L’Encyclopédie de l’Univers Viking
eyra-runa
Terme vieux-norrois féminin désignant littéralement un « secret de l’oreille », c’est-à-dire un secret murmuré ou confié à l’oreille. Dans l’usage poétique, il peut aussi être appliqué à une épouse.
L’entrée repose sur des attestations historiques, lexicales ou documentaires solides, à replacer dans leur contexte.
Comprendre le terme
Eyra-runa est un composé formé de eyra, « oreille », et rúna, « secret » ou « confidence ». Le terme apparaît dans la poésie eddique, notamment dans la Völuspá et le Hávamál, où sa valeur exacte dépend du contexte versifié.
Contexte historique
Le mot appartient au vocabulaire poétique vieux-norrois transmis dans des textes de l’Âge Viking et du Moyen Âge nordique. Il relève d’un langage figuré fondé sur l’idée d’une confidence intime ou d’un savoir partagé.
Usage et fonction
Expression poétique pour une confidence murmurée à l’oreille ; elle est également interprétée dans la tradition lexicographique comme une désignation métaphorique de l’épouse.
Ce que l’on sait
Le terme est attesté dans la poésie eddique, avec des occurrences associées à la Völuspá 45 et au Hávamál 116. Son sens littéral renvoie à un secret confié à l’oreille. La forme et le genre grammatical sont féminins.

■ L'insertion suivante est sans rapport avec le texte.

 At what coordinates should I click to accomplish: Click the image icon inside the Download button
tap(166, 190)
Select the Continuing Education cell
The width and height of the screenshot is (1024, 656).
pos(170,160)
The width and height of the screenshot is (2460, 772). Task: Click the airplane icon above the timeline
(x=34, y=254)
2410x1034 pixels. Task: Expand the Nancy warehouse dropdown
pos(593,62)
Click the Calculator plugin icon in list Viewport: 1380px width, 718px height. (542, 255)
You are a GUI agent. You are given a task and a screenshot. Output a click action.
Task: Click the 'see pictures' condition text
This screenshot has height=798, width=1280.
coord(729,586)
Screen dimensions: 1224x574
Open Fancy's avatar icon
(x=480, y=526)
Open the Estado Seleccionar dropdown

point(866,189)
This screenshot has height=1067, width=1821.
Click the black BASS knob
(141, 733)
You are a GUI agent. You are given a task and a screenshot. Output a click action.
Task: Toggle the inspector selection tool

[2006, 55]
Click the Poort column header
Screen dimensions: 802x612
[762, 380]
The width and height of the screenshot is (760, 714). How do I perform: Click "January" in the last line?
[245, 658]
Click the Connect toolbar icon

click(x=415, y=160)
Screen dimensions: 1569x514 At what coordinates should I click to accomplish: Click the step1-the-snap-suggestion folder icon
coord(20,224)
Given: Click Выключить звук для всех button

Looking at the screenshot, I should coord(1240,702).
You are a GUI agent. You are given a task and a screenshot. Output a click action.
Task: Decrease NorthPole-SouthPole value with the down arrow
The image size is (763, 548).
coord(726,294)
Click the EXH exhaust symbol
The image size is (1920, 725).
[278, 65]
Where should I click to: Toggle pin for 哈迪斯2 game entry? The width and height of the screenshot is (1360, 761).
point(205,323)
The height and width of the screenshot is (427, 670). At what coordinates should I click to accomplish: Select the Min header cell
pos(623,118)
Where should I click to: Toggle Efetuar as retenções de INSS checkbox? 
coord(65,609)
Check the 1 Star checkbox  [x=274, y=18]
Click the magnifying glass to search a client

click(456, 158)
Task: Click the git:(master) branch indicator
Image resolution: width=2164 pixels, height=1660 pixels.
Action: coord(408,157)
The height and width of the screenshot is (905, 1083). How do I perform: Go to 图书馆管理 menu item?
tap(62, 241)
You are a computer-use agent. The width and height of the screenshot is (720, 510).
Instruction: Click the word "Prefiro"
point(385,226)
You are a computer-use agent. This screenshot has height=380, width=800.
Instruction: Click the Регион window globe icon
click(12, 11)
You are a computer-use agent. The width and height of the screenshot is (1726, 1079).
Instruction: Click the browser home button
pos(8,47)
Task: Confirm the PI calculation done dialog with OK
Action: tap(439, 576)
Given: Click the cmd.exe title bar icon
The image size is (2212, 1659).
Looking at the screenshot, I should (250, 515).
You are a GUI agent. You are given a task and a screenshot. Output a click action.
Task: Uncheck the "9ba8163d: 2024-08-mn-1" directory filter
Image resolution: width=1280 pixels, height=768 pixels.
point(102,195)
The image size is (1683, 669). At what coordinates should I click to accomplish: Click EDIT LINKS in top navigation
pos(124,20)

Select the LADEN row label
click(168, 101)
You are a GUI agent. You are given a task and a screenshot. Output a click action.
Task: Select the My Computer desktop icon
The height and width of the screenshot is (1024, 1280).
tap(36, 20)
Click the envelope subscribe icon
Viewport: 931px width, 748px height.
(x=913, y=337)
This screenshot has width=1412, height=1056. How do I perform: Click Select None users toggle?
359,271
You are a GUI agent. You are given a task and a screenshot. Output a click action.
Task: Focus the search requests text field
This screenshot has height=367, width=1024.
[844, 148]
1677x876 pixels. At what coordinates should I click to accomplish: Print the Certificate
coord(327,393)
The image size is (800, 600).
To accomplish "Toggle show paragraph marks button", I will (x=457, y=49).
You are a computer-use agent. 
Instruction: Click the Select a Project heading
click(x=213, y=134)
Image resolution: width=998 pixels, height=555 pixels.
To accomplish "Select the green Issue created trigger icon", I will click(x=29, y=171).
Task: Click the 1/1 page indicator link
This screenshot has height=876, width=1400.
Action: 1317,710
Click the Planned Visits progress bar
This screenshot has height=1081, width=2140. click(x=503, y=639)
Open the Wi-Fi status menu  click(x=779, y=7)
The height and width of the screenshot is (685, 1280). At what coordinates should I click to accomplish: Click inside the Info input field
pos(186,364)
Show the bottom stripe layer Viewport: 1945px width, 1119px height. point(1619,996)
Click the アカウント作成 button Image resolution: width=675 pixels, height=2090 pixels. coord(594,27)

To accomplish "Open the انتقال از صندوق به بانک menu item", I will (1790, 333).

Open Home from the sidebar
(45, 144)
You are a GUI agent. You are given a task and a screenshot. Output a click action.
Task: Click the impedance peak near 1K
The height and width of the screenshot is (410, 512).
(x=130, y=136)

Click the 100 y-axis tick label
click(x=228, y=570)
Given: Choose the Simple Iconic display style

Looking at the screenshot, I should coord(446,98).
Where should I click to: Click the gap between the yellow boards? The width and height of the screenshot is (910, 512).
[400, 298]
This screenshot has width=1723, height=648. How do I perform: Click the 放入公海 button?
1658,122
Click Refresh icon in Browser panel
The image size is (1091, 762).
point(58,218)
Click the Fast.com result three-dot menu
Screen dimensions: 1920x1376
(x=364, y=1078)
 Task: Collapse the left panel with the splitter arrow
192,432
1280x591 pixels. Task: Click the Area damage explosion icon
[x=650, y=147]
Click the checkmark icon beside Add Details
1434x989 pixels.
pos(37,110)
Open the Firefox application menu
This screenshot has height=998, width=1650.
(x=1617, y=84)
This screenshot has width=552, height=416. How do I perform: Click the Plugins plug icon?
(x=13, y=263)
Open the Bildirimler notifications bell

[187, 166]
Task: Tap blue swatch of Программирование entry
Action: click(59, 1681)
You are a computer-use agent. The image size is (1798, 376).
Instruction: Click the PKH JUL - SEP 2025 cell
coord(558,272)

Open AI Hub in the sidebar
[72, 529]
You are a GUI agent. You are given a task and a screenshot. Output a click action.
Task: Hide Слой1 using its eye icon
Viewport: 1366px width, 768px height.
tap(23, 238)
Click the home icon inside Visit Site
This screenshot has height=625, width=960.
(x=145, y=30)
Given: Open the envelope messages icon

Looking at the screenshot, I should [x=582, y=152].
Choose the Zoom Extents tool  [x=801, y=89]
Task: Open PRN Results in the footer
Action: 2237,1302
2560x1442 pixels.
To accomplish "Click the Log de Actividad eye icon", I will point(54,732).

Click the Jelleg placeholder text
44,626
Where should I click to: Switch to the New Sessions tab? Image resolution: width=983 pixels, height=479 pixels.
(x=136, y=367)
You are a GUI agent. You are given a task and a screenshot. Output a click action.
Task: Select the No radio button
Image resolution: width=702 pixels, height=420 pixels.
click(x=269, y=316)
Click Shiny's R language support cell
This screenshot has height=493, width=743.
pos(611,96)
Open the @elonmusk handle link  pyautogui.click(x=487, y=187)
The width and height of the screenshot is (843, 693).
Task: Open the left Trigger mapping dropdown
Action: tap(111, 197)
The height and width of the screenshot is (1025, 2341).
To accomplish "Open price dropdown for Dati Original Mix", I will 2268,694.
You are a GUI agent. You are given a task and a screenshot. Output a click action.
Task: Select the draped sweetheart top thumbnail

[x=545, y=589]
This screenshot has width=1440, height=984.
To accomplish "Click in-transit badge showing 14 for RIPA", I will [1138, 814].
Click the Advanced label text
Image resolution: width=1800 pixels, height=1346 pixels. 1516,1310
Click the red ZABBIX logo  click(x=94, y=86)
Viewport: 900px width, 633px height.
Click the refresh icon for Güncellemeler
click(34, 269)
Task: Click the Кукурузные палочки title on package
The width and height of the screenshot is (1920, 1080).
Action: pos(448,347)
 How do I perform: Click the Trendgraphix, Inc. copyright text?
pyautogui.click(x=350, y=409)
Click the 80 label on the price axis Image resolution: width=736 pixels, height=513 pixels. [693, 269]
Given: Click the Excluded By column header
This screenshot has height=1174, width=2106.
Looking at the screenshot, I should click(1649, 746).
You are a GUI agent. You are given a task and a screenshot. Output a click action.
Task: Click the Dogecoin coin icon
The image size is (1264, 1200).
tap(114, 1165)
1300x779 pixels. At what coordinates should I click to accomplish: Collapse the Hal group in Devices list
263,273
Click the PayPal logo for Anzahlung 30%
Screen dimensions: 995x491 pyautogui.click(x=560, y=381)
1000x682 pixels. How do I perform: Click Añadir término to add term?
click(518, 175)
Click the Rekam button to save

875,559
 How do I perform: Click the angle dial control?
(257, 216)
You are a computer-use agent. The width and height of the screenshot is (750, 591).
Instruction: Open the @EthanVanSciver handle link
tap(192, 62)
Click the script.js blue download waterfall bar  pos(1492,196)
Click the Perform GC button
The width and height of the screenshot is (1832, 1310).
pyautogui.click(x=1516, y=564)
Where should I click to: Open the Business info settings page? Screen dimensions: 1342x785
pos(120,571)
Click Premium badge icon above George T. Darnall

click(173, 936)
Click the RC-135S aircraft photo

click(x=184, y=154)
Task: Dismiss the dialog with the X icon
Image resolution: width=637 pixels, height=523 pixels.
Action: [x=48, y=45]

Idées reçues et confusions fréquentes
Rien ne permet d’identifier eyra-runa à un objet, à une rune matérielle ou à une pratique magique attestée. Le second élément, rúna, ne doit pas être compris automatiquement comme le nom d’un signe runique gravé.
À retenir
Eyra-runa signifie d’abord « secret de l’oreille » ou « confidence murmurée ». Son emploi poétique peut être rapproché d’une désignation de l’épouse, mais cette interprétation dépend du contexte et reste distincte du sens littéral.